No hay dos sin tres
by Juan-José López BurniolEn tres ocasiones durante el último siglo y cuarto, una parte significativa de la prensa española ha contribuido –en régimen de libertades– a una fuerte radicalización social, que ha degenerado a veces en un enfrentamiento abierto. Insisto: solo una parte, mayor o menor, en la que englobo hoy –eso sí– a una fracción de articulistas y tertulianos (entre los que el lector quizá me incluya). Así ocurrió en 1898, durante el conflicto con Estados Unidos. Casi toda la prensa –con la sola excepción de la prensa obrera– coincidía en la descalificación injuriosa de Estados Unidos, presentado como un país de tenderos y tocineros. Periódico hubo que sostuvo que España podía financiar un levantamiento generalizado de pieles rojas; otro apuntaba a un desembarco anfibio en la costa norteamericana, y muchos se recreaban en la solidaridad de las “naciones hermanas”, en especial de México. Los datos facilitados sobre las fuerzas españolas no eran reales y confundían al ciudadano, que pensaba que España era una potencia económica y militar. Los motivos que llevaron a la prensa a influir en la población a favor de la guerra no están claros, pero algunos periódicos eran la voz de la oligarquía que veía amenazados sus intereses por la injerencia norteamericana. Total: “la prensa criminal del perro chico y de la mentira” –como la definió Unamuno– contribuyó al desastre.
La segunda ocasión fue durante la última etapa de la Segunda República. Ha escrito García de Cortázar que “la barbarie desatada en el verano de 1936 ha ocultado el hecho de que la mayoría de los españoles llevaba una vida normal”, por lo que el grueso de la población se vio arrastrada a la tragedia –“no fue posible la paz”– por la acción deliberada de extremistas de toda laya. Según el presidente de la República –Manuel Azaña–, la guerra no se produjo tanto por una confrontación entre burgueses y proletarios, sino a consecuencia de la fractura de las clases medias españolas. Una fractura a la que contribuyó una prensa mayoritariamente desbocada y escorada a uno u otro bando. Así –por ejemplo–, Ahora , un periódico explícitamente defensor de una república democrática, fue descalificado desde el sector izquierdista radical como el periódico más peligroso para la república porque “sus intereses caen del lado de lo viejo”. No es extraño que Manuel Chaves Nogales –su director– marchase al exilio en noviembre de 1936 y, ya en París, justificase –en el prólogo de su libro A sangre y fuego. Héroes, bestias y mártires de España – su decisión de exiliarse con estas razones: “Entre ser una especie de abisinio desteñido, que es a lo que le condena a uno el general Franco, o un kirguís de Occidente, como quisieran los agentes del bolchevismo, es preferible meterse las manos en los bolsillos y echar a andar por el mundo”. En aquel momento, el adversario –ya convertido en enemigo– era, para unos, “una casta de explotadores y parásitos, (…) ralea oscura, babeante, untuosa, bancaria y palatina, sacristanesca y rapaz” ( El Socialista ), y para otros, “la milicianada sudorosa y maloliente (…) bandas de repulsivos asesinos” ( Arriba ).

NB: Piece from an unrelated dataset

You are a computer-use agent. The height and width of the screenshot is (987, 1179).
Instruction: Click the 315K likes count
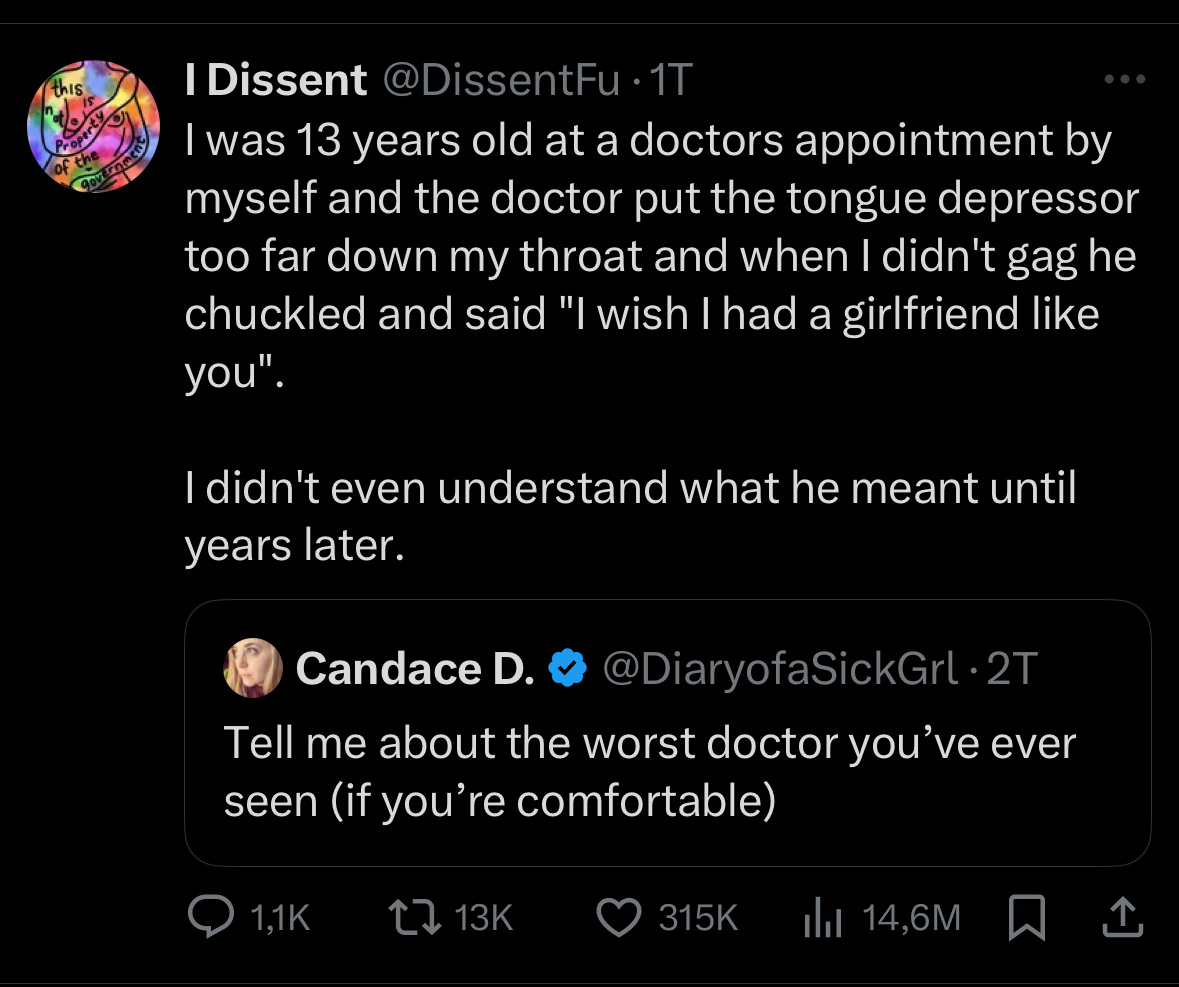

Y hoy, por tercera vez, estamos en danza. De entrada, todo el respeto merecen tantos profesionales independientes que, desde muchos medios de comunicación, se esfuerzan, día tras día, en cumplir con rigor su función de informar con verdad e imparcialidad, contextualizando la noticia. Pero a su lado, y de un modo creciente y descarado, proliferan los elementos que, en aras de la defensa de intereses partidarios (con abrevaderos incluidos), de dogmáticas cerriles y de variopintas ensoñaciones, pervierten la realidad predicando, engolados y con frecuencia agresivos, lo que ellos querrían que fuese en lugar de lo que es. Estos predicadores, unos encrespados y otros sutiles, están tanto en los medios públicos –lo que es una doble infamia– como en los privados. Los encontramos, autocomplacientes y seguros de sí mismos, tanto a la derecha como a la izquierda. Entre los de derechas prevalece un ancestral sentido patrimonial del Estado, que les impulsa a apropiarse de los símbolos de la nación y de las instituciones públicas en beneficio propio; entre los de izquierdas predomina un sentido de superioridad moral autootorgada, que les traslada a un olimpo de cartón piedra desde el que quieren salvar a la humanidad por la fuerza. Unos y otros oficiantes son iguales: dogmáticos y sectarios, monocordes y sesgados. Nos llevan al precipicio. Son como el aprendiz de brujo. Y nunca aprenden: van a lo suyo.